- CHALLENGE
Pick out each line of the material below that contains the word "shield", and copy those lines.

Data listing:
§ §
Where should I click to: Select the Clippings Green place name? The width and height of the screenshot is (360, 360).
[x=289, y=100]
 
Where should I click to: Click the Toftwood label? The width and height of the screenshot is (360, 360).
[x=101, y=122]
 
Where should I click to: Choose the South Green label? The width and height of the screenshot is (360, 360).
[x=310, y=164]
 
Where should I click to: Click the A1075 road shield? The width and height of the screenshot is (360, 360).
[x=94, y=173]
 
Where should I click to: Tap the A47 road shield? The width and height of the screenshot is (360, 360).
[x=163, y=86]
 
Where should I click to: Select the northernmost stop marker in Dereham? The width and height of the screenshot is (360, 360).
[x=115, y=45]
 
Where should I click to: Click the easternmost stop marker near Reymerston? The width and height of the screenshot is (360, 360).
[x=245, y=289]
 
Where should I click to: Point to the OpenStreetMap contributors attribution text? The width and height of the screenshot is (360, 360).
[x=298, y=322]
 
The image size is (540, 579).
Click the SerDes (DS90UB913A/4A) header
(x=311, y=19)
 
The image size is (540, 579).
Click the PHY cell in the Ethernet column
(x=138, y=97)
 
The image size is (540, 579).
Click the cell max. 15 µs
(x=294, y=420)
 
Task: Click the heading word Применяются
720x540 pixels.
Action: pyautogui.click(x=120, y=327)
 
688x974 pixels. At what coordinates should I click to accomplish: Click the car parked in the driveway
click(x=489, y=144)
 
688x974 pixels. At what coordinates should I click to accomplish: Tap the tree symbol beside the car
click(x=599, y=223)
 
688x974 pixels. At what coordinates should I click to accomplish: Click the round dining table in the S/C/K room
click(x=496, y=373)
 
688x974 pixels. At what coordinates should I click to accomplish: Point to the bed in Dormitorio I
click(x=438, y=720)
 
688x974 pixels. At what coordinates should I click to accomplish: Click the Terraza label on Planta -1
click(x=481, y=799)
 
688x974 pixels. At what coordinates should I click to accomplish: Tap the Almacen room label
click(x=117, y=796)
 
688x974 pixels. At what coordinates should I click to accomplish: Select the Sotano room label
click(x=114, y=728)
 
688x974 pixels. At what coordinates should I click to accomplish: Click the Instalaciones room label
§ §
- COMPLETED EXERCISE
Where should I click to: Click the A1075 road shield? The width and height of the screenshot is (360, 360).
Where should I click to: Tap the A47 road shield? The width and height of the screenshot is (360, 360).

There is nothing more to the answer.